Over the past couple of years I’ve been excited to see the growth of the community of researchers working on technical problems related to AI alignment.
Here a quick and non-exhaustive list of people (and associated organizations) that I’m following (besides MIRI research staff and associates) in no particular order:
Stuart Russell and the new Center for Human-Compatible AI.
FHI’s growing technical AI safety team, which includes:
Stuart Armstrong, who is also a research associate at MIRI and co-author of Safely Interruptible Agents with Laurent Orseau of DeepMind);
Owain Evans; and
Jan Leike, who recently collaborated with MIRI on the paper A formal solution to the grain of truth problem.
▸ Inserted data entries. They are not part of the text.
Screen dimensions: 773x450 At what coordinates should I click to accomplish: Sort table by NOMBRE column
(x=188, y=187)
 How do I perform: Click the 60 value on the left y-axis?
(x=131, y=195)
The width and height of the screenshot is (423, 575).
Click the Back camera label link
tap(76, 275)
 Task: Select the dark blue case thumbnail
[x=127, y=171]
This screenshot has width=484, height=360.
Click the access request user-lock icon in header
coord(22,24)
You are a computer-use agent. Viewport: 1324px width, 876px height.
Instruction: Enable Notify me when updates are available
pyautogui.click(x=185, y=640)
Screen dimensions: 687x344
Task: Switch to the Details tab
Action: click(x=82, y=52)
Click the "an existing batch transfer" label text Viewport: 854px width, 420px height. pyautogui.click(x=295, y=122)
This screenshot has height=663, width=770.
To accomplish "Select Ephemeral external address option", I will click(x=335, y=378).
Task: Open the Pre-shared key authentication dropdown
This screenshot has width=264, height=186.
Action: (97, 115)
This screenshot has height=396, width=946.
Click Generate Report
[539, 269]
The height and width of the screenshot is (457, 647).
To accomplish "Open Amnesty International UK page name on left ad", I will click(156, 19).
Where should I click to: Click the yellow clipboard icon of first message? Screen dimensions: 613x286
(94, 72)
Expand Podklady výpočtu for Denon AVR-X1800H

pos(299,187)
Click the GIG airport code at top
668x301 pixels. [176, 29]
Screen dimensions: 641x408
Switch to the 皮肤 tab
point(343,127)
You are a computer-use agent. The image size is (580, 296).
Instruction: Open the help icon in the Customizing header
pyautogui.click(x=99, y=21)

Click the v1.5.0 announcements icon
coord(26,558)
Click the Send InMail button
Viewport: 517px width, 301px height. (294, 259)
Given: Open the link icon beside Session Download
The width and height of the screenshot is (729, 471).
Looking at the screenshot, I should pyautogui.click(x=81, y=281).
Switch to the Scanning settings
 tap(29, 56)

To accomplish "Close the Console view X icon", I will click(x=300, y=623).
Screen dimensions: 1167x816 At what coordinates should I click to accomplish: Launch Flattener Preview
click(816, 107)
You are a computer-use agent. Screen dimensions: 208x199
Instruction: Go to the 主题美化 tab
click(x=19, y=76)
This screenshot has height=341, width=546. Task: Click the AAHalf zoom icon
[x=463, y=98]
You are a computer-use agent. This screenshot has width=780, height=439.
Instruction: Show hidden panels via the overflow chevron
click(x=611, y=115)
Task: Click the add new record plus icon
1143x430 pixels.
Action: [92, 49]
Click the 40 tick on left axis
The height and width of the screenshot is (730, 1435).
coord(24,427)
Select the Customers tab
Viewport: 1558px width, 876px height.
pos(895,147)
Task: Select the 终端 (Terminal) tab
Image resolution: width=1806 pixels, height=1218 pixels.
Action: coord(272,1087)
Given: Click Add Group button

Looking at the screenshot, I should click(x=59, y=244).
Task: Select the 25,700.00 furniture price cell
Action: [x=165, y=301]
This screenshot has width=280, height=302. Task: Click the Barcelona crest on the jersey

The authors of the Concrete Problems in AI Safety paper:
Dario Amodei, who is now at OpenAI, and Chris Olah and Dan Mané at Google Brain;
Jacob Steinhardt at Stanford;
Paul Christiano, who is a long-time MIRI collaborator currently at OpenAI (see also his writing at medium.com/ai-control); and
John Schulman, also at OpenAI.
DeepMind’s AI safety team, led by Laurent Orseau.
Various other individual academics; for a sampling see speakers at our Colloquium Series on Robust and Beneficial AI and grant recipients from the Future of Life Institute.
When it comes to growth, at the moment our focus is on expanding the research team. As such, our next few hires are likely to be research fellows, and assistant research fellows[1] for both our agent foundations and machine learning technical agendas. We have two new research fellows who are signed on to join the team, Abram Demski and Mihály Bárász. Abram and Mihály will both be more focused on the AF agenda, so I’m hoping our next couple hires after them will be on the ML side. We’re prioritizing people who can write well and quickly; if you or someone you know is interested and has that sort of skill, you’re encouraged to get in touch with Alex Vermeer.
As mentioned in MIRI Update and Fundraising Case, which Nate posted here a few days ago, in the medium term our current plan is to grow our research team to 13–17 people. Since we already have a pretty solid ops foundation, I don’t anticipate that we’ll need to increase our ops capacity very much to support a research team of that size, so unless our strategy changes significantly, I expect most of our upcoming hires will be researchers.
[1] At MIRI, research fellow is a full-time permanent position. A decent analogy in academia might be that research fellows are to assistant research fellows as full-time faculty are to post-docs. Assistant research fellowships are intended to be a more junior position with a fixed 1–2 year term.